I tried this heritage thing too, but they couldn't recognise 'a face' in any picture of my face I uploaded. after six attempts, with different pictures, i got rather freaked out. Not only does my face fail to resemble that of any celebrity, but also it's not even recognisable as a face.

Scrivener said...

Pluvialis: When it does that there's a way to manually direct the software to find your face. I don't remember how it words the thing, but you just have to drag a box over your face and let it run again. It confused me the first time I tried it too.

Even though I've got a big bushy beard these days, that thing returned nothing but female faces to match with mine. Wonder what that's about.

Xtin said...

I always knew you were very in touch with your anima, Scrivener. Who knew it was in the biometrics?

Pluvialis said...

Thanks, Scrivener. I did the manual direction too, with the draggy box, but no joy. Maybe the CIA has sufficient pictures of me already. Who knows :)
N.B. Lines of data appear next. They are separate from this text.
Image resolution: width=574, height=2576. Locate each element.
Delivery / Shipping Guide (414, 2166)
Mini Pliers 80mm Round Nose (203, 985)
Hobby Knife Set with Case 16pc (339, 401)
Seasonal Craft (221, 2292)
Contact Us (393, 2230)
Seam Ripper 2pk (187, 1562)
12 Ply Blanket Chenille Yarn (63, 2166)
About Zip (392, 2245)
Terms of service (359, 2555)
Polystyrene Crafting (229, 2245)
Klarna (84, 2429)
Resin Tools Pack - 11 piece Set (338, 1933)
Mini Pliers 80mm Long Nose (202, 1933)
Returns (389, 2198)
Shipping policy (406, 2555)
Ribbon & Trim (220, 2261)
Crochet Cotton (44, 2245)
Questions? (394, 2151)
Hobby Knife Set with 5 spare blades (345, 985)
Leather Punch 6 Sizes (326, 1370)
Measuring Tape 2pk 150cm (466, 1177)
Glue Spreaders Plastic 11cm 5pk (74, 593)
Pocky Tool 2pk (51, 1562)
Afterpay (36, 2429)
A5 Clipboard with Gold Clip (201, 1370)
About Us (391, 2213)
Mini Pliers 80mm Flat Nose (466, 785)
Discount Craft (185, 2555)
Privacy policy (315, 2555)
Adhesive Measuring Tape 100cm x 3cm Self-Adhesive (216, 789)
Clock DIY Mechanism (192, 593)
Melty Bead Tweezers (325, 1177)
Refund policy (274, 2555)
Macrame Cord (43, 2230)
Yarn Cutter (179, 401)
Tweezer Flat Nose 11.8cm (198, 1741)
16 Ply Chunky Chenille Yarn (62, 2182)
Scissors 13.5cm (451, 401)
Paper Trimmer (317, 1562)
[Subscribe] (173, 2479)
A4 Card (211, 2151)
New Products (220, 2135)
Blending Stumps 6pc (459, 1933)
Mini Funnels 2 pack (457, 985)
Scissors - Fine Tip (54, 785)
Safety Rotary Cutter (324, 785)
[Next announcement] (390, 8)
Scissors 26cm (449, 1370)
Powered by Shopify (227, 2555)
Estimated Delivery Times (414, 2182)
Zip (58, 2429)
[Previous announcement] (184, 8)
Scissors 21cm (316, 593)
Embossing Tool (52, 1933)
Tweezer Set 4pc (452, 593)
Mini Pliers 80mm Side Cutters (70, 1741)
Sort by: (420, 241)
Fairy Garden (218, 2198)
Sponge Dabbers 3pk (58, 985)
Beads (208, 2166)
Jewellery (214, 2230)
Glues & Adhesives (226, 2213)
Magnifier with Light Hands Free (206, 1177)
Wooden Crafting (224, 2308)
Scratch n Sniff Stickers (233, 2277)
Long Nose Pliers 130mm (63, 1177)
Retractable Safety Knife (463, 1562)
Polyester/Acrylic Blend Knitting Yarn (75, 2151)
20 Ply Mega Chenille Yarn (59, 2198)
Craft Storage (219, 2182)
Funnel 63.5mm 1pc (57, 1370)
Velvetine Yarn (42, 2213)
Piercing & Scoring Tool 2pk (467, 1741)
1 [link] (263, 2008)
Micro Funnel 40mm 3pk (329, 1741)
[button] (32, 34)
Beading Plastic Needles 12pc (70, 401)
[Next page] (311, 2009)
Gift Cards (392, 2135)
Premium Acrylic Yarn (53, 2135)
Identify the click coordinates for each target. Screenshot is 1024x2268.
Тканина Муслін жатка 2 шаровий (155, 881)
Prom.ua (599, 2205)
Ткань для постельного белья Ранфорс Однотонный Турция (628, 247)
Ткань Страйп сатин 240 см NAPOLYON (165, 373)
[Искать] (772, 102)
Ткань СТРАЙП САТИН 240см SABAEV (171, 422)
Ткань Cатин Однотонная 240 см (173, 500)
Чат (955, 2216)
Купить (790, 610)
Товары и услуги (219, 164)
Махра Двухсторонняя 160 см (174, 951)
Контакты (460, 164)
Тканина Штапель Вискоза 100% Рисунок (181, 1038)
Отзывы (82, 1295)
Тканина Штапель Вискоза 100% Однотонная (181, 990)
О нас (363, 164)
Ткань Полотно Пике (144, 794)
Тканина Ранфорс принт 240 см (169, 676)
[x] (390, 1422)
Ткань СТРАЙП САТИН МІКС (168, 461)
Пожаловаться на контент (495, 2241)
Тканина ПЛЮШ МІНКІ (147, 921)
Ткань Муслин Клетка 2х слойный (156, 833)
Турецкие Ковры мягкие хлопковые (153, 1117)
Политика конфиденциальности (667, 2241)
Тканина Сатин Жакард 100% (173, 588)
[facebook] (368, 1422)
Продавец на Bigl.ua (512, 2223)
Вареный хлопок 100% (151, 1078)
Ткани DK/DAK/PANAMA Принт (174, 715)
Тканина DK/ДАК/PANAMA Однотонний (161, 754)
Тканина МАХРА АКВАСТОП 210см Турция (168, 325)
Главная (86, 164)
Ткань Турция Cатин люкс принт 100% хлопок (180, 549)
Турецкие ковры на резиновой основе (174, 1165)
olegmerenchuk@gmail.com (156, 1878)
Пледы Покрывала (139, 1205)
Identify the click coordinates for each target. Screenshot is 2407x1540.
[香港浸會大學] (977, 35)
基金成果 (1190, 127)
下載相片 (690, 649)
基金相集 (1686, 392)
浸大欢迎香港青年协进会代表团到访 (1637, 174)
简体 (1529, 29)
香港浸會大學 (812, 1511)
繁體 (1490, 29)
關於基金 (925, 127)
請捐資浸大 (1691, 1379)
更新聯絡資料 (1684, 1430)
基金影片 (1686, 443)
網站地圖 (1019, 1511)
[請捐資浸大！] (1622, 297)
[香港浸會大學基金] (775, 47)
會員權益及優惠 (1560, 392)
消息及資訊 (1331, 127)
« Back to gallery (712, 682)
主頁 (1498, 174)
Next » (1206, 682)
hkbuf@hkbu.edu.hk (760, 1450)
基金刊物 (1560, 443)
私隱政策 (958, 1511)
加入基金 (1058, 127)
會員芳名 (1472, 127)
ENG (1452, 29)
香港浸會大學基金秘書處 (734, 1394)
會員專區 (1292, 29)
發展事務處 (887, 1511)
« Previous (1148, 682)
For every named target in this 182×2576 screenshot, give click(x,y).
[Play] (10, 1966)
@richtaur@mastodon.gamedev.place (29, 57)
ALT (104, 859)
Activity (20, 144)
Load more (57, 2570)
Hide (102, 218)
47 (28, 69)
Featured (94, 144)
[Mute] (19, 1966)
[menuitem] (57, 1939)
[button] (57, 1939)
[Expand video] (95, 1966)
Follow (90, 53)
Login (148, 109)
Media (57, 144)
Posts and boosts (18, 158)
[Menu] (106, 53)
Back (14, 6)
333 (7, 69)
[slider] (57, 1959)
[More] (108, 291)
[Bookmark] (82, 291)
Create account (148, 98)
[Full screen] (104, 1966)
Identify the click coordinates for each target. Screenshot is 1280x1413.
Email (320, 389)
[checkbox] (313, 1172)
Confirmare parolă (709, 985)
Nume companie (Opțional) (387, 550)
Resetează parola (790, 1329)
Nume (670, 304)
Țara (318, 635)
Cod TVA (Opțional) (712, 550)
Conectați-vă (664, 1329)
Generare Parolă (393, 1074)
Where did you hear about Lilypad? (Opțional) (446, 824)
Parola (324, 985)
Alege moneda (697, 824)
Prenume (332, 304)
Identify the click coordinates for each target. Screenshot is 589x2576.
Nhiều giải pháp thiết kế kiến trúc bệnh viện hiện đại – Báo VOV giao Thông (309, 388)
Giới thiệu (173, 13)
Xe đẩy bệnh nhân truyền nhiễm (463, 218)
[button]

Except from Virtual Light by William Gibson:

Separated at Birth was a police program you used in missing persons cases. You scanned a photo of the person you wanted, got back the names of half a dozen celebrities who looked vaguely like the subject, then went around asking people if they'd seen anybody lately who reminded them of A, B, C ... The weird thing was, it worked better than just showing them a picture of the subject. The instructor at the Academy in Knoxville had told Rydell's class that that was because it tapped into the part of the brain that kept track of celebrities. Rydell had imagined that as some kind of movie-star lobe. (p.94)

Heidi the Hick said...

Very interesting...so far I have been compared to: Julia Roberts, Hilary Swank, Sandra Bullock, Angelina Jolie and Shania Twain, although I look like none of them except we all have lots of teeth and long brown hair. (Until I dyed mine pink, haha!) Now the funny thing here at this little party is, Scrivener there is the only one of us who actually shows his face!! Xtin, I think that lovely creature you showed in your posting is very adorable.